# [Exercise aim]
From the listing below, copy only the lines from the line that contains "Choose the Product catalog sales objective" to the line that contains "Task: Toggle the", counting those two lines as part of the copy.

--- Given records ---

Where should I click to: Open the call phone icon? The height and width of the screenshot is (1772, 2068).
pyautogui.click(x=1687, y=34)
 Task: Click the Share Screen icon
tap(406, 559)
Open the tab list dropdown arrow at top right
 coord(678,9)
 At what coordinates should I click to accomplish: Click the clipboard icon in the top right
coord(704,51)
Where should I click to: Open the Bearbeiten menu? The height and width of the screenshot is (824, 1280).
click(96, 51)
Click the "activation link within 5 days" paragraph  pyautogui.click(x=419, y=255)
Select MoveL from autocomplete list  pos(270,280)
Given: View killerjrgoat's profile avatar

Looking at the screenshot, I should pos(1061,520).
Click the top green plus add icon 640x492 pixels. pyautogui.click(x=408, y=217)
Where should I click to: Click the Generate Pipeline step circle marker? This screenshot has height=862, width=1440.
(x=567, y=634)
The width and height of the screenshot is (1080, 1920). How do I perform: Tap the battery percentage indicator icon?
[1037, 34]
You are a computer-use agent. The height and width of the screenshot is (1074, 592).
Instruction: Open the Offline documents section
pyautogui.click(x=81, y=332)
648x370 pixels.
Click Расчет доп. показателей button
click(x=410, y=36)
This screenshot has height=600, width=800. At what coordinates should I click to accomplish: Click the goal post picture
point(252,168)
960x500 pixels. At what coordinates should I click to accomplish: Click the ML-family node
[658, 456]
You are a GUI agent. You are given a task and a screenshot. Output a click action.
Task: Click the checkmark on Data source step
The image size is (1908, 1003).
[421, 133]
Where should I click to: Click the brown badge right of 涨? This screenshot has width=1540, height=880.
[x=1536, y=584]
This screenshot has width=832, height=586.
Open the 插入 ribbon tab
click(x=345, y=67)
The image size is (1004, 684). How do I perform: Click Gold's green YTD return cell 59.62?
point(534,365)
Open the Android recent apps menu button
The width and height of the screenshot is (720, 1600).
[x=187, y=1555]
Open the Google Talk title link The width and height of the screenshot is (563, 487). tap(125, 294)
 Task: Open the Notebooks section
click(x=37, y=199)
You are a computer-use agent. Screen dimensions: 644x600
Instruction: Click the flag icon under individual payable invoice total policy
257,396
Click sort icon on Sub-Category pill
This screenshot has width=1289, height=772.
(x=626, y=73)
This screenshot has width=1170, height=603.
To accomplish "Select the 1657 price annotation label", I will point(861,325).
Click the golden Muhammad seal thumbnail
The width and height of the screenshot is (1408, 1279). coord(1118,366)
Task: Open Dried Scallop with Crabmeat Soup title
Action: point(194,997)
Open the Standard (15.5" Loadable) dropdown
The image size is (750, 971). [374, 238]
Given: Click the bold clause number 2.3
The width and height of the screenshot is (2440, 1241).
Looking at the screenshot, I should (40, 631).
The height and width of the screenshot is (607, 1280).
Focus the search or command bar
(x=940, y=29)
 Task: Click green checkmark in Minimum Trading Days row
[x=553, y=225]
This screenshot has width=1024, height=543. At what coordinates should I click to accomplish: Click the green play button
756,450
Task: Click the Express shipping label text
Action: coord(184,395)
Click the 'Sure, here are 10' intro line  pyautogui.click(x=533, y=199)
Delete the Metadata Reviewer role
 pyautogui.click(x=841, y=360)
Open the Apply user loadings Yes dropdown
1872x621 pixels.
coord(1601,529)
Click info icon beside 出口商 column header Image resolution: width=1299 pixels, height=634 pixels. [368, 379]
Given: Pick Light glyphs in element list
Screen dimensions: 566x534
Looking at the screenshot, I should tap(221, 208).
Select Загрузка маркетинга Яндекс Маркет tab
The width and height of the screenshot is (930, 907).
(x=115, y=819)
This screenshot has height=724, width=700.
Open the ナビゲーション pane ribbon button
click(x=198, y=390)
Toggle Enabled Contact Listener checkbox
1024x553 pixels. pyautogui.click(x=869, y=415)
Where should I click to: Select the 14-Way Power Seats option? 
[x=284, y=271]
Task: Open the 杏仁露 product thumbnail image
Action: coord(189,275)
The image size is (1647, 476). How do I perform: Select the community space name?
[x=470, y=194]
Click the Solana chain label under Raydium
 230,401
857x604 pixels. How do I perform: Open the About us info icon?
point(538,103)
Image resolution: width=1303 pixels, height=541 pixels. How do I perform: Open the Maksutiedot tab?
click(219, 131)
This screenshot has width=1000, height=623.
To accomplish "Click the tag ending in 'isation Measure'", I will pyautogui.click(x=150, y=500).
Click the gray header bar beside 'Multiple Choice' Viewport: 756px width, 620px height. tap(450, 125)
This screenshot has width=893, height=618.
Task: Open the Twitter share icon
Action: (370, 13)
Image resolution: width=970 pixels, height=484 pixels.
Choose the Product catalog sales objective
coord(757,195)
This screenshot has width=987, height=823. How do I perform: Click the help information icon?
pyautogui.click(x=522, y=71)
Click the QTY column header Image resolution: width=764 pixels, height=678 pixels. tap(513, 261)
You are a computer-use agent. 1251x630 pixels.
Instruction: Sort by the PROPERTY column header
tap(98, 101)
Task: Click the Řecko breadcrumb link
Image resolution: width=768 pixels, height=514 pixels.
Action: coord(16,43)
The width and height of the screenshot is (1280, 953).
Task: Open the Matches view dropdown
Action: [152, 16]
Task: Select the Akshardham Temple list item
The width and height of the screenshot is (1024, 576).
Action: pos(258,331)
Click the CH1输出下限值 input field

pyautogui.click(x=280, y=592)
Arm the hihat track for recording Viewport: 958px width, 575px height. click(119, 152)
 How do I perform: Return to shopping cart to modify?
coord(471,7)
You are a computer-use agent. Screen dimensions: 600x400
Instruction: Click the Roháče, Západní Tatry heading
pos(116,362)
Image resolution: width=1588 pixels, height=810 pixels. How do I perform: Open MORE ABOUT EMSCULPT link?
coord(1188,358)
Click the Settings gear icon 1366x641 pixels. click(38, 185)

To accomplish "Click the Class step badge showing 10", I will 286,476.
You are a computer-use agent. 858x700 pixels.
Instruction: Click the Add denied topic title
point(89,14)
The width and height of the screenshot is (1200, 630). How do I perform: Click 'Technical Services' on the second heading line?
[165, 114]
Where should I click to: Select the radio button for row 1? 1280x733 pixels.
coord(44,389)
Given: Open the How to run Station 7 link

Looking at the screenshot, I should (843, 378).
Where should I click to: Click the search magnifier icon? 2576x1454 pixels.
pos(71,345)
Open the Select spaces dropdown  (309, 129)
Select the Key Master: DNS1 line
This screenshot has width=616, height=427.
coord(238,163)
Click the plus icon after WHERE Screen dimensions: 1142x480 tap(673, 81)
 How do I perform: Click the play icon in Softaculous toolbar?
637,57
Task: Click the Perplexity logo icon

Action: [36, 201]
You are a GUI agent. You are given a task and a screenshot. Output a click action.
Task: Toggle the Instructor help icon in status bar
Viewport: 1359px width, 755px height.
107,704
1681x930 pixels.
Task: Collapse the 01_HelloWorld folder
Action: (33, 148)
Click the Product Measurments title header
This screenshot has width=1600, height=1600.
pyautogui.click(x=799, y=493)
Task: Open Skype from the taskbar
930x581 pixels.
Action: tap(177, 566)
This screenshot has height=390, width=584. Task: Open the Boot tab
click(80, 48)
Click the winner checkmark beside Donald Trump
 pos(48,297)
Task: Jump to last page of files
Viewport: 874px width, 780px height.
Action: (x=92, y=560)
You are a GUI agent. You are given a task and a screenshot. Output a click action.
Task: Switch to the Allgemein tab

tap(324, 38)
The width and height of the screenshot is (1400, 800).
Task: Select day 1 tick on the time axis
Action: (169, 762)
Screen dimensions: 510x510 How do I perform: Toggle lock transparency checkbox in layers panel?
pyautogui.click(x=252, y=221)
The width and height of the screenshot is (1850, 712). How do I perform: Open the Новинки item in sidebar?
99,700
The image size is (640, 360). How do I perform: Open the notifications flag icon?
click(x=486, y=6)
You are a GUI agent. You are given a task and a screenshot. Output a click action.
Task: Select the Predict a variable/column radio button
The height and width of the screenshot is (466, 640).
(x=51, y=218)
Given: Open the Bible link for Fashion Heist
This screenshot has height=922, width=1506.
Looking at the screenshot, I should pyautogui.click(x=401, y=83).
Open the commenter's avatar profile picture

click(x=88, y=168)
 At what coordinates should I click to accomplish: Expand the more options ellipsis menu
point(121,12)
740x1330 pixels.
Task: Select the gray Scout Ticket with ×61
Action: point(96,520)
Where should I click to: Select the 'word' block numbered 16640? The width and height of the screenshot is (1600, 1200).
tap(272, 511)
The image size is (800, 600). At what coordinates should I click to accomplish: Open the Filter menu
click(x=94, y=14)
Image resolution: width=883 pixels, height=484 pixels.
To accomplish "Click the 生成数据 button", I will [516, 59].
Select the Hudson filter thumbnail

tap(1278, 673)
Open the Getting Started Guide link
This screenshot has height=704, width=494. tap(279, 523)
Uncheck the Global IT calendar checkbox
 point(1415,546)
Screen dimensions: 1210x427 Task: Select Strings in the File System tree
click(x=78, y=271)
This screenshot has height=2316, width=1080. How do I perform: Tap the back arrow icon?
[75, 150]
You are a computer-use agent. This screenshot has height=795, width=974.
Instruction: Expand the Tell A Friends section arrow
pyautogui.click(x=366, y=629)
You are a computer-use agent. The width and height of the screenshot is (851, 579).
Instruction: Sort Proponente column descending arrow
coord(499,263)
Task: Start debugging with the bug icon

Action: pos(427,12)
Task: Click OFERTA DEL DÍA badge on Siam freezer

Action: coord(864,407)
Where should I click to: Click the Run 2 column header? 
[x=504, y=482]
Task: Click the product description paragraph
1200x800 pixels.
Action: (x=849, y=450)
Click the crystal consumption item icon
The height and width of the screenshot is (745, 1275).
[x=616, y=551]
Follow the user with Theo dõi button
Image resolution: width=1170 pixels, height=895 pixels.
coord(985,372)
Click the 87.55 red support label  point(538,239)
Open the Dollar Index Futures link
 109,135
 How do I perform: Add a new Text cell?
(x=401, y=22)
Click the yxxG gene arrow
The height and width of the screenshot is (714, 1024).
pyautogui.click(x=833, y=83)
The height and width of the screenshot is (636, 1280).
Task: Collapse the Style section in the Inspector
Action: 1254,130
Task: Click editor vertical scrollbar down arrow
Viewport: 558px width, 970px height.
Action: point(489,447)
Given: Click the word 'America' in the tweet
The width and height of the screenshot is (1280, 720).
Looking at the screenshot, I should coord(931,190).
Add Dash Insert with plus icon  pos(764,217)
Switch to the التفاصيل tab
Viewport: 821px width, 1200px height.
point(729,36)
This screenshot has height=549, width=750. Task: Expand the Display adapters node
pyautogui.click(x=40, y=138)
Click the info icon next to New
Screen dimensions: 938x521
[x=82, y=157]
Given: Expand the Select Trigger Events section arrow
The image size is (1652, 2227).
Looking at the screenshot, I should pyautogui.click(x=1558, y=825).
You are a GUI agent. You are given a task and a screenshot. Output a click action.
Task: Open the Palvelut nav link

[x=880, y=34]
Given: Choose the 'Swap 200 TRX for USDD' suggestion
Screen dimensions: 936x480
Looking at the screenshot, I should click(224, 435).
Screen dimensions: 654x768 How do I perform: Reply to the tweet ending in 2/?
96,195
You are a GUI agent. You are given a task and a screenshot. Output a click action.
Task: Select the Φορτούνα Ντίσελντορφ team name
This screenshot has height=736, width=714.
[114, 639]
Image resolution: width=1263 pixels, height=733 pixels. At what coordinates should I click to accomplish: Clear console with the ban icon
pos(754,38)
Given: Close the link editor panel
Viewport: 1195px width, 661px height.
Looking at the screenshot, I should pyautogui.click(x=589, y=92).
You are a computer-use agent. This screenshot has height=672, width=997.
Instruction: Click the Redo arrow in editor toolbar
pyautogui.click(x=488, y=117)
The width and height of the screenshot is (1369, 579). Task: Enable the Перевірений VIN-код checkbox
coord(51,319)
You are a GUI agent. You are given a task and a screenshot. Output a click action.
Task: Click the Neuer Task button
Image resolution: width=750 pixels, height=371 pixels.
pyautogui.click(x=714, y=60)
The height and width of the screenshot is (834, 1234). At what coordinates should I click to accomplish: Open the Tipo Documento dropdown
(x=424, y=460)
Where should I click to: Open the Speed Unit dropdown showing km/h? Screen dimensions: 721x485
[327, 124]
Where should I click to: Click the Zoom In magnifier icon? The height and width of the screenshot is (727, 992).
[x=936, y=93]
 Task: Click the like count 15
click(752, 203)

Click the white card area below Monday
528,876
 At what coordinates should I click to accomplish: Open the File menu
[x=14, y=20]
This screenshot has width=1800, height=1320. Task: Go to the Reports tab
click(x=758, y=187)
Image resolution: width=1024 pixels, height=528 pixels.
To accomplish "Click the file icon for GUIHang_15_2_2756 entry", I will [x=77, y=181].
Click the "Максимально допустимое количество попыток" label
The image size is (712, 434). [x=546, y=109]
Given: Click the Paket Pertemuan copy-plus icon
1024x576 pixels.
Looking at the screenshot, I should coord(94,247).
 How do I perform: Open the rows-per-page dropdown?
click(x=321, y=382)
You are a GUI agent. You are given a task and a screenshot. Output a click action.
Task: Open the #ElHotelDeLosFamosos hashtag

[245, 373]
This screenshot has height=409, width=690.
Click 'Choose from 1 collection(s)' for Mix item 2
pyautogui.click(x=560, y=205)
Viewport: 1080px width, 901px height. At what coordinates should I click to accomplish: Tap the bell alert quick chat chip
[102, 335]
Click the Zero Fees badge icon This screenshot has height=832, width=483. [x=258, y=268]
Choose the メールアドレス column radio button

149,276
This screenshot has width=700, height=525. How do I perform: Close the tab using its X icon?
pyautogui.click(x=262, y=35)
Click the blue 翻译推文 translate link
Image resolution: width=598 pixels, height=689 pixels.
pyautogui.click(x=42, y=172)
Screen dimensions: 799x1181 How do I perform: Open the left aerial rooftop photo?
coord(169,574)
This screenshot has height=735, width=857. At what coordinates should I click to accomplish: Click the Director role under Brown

---

# [Answer box]
Choose the Product catalog sales objective
coord(757,195)
This screenshot has width=987, height=823. How do I perform: Click the help information icon?
pyautogui.click(x=522, y=71)
Click the QTY column header Image resolution: width=764 pixels, height=678 pixels. tap(513, 261)
You are a computer-use agent. 1251x630 pixels.
Instruction: Sort by the PROPERTY column header
tap(98, 101)
Task: Click the Řecko breadcrumb link
Image resolution: width=768 pixels, height=514 pixels.
Action: coord(16,43)
The width and height of the screenshot is (1280, 953).
Task: Open the Matches view dropdown
Action: [152, 16]
Task: Select the Akshardham Temple list item
The width and height of the screenshot is (1024, 576).
Action: pos(258,331)
Click the CH1输出下限值 input field

pyautogui.click(x=280, y=592)
Arm the hihat track for recording Viewport: 958px width, 575px height. click(119, 152)
 How do I perform: Return to shopping cart to modify?
coord(471,7)
You are a computer-use agent. Screen dimensions: 600x400
Instruction: Click the Roháče, Západní Tatry heading
pos(116,362)
Image resolution: width=1588 pixels, height=810 pixels. How do I perform: Open MORE ABOUT EMSCULPT link?
coord(1188,358)
Click the Settings gear icon 1366x641 pixels. click(38, 185)

To accomplish "Click the Class step badge showing 10", I will 286,476.
You are a computer-use agent. 858x700 pixels.
Instruction: Click the Add denied topic title
point(89,14)
The width and height of the screenshot is (1200, 630). How do I perform: Click 'Technical Services' on the second heading line?
[165, 114]
Where should I click to: Select the radio button for row 1? 1280x733 pixels.
coord(44,389)
Given: Open the How to run Station 7 link

Looking at the screenshot, I should (843, 378).
Where should I click to: Click the search magnifier icon? 2576x1454 pixels.
pos(71,345)
Open the Select spaces dropdown  (309, 129)
Select the Key Master: DNS1 line
This screenshot has width=616, height=427.
coord(238,163)
Click the plus icon after WHERE Screen dimensions: 1142x480 tap(673, 81)
 How do I perform: Click the play icon in Softaculous toolbar?
637,57
Task: Click the Perplexity logo icon

Action: [36, 201]
You are a GUI agent. You are given a task and a screenshot. Output a click action.
Task: Toggle the Instructor help icon in status bar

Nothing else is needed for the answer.